We stood there a moment or two longer, an awkward semicircle on the flagstones, and just as it seemed that everyone was going to open his mouth at once and say he had to be going, I heard a strange, choked noise from Camilla. I looked over at her in amazement. She was crying.

For a moment, no one seemed to know what to do. Davenport gave Henry and me a disgusted look and turned half away as if to say: this is all your fault.

Sciola, blinking in slow, somber consternation, twice reached to put his hand upon her arm, and on the third try his slow fingertips finally made contact with her elbow. “Dear,” he said to her, “dear, you want us to drop you off home on our way?”

Their car—a car you’d expect, a black Ford sedan—was parked at the bottom of the hill, in the gravel lot behind the Science Building. Camilla walked ahead between the two of them. Sciola was talking to her, as soothingly as to a child; we could hear him above the crunching footsteps, the drip of water and the sift of wind in the trees overhead. “Is your brother at home?” he said.

“Yes.”

He nodded slowly. “You know,” he said, “I like your brother. He’s a good kid. It’s funny, but I didn’t know a boy and a girl could be twins. Did you know that, Harv?” he said over her head.

“No.”

“I didn’t know it, either. Did you look more alike when you were little kids? I mean, there’s a family resemblance, but your hair’s not even quite the same color. My wife, she’s got some cousins, they’re twins.
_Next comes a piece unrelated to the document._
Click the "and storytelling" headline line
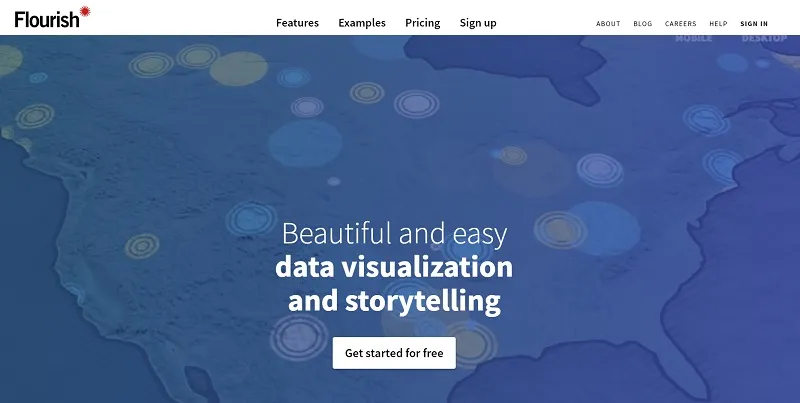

They both look alike and they both work for the Welfare Department, too.” He paused peacefully. “You and your brother, you get along pretty well, don’t you?”

She made a muffled reply.

He nodded somberly. “That’s nice,” he said. “I bet you kids have some interesting stories. About ESP and things like that. My wife’s cousins, they go to these twin conventions they have sometimes, you wouldn’t believe the things they come back and tell us.”

White sky. Trees fading at the skyline, the mountains gone. My hands dangled from the cuffs of my jacket as if they weren’t my own. I never got used to the way the horizon there could just erase itself and leave you marooned, adrift, in an incomplete dreamscape that was like a sketch for the world you knew—the outline of a single tree standing in for a grove, lamp-posts and chimneys floating up out of context before the surrounding canvas was filled in—an amnesia-land, a kind of skewed Heaven where the old landmarks were recognizable but spaced too far apart, and disarranged, and made terrible by the emptiness around them.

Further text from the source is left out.